Giscombe, C. S. Prairie Style. 2008. Champaign, IL: Dalkey Archive.
To have the same sound, to be called by the same name.
Location’s what you come to; it’s the low point, it usually repeats.
To me, any value is a location to be reckoned with; I would be remiss if I didn’t acknowledge how an event could be talked about like it was you or me being talked about.
Or location’s the reply, the obvious statement about origin; it goes without saying that pleasure’s formidable.

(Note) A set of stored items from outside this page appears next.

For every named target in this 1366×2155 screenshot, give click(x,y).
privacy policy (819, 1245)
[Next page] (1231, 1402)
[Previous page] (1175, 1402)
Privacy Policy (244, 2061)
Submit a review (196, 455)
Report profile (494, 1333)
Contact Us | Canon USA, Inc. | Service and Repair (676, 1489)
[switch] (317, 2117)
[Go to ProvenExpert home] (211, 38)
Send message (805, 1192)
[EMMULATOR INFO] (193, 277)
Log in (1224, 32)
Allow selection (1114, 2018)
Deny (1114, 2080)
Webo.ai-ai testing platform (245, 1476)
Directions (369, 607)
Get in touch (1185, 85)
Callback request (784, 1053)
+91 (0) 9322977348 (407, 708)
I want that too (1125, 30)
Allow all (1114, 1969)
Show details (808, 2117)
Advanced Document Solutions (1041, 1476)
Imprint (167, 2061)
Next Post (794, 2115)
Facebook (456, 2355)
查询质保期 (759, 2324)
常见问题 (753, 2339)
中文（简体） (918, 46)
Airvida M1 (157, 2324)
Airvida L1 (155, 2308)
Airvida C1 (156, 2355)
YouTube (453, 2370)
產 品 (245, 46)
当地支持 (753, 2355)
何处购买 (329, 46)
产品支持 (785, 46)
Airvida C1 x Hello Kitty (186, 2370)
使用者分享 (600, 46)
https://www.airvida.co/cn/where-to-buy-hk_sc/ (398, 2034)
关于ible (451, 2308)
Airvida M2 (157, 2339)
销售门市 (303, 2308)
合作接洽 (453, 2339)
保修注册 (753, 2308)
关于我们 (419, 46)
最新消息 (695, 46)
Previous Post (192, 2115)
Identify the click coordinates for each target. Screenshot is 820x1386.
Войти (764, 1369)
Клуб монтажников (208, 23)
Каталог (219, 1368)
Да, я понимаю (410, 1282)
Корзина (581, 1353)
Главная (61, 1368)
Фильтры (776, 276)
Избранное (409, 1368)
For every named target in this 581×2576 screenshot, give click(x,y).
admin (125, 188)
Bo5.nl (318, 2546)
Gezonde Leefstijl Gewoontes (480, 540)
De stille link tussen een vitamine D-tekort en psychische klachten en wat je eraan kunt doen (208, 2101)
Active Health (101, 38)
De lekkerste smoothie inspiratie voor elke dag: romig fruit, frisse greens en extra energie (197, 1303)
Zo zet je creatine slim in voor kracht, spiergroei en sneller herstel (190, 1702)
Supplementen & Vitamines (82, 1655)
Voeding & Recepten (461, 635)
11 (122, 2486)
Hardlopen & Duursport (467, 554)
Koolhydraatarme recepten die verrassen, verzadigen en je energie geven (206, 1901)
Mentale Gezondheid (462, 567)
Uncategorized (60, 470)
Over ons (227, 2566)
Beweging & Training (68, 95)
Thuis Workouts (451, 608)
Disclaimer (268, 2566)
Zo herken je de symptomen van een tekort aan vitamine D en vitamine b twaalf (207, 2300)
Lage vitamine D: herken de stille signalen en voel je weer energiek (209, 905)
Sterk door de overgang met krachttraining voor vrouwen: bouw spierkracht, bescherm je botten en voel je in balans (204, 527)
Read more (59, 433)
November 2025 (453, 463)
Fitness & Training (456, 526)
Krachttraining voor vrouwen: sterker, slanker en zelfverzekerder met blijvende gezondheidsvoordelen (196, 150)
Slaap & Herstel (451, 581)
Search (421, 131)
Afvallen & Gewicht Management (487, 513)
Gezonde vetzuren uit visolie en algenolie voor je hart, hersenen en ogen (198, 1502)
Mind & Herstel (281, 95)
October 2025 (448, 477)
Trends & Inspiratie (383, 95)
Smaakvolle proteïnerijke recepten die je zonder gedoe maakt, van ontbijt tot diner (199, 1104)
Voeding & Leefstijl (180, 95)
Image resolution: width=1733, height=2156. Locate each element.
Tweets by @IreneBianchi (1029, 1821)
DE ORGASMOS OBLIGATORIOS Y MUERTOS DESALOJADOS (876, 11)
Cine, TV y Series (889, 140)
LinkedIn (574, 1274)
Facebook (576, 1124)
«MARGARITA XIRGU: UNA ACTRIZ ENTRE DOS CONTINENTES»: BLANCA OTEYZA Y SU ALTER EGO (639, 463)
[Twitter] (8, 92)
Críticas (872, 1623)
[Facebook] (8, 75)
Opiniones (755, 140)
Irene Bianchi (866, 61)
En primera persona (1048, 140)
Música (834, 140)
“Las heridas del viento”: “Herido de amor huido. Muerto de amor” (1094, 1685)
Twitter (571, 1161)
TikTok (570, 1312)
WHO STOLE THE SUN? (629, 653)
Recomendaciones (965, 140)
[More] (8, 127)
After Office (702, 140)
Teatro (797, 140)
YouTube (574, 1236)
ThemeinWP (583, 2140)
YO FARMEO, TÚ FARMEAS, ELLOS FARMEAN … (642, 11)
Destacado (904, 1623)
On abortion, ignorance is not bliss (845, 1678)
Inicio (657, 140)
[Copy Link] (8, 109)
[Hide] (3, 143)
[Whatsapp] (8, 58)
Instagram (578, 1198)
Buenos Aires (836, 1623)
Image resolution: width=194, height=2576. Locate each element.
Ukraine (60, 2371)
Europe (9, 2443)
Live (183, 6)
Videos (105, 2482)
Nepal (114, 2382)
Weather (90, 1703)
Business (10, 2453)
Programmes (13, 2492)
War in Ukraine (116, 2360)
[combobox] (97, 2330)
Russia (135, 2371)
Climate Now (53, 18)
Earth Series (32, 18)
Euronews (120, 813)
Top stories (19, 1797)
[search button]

“The 1200 N. Road Going East”
To me, image is any value in the exchange. Pleasure’s accidental. In any event, it’s hard to measure and harder still to memorize, pleasure. Image stands in. To me, voice is that which gets stuck in the head, effected voice, or inbetween the teeth, the hiss of love. Songs, eating. Whatever love says it’s no image, no consequence. This far inland, the erotics’ only obvious from a distance. This far inland you need something more sexual than dichotomy.
What’s missing: my country voice, the miracle singing is, to vex and hound the speaker, to outfox him. (Originally the lyrics went, “where lived a colored boy named Johnny B. Goode.”) What’s missing’s the way into what’s visible or obvious from a distance; or a way to distinguish that from mirage, love’s floating-in-the-air door.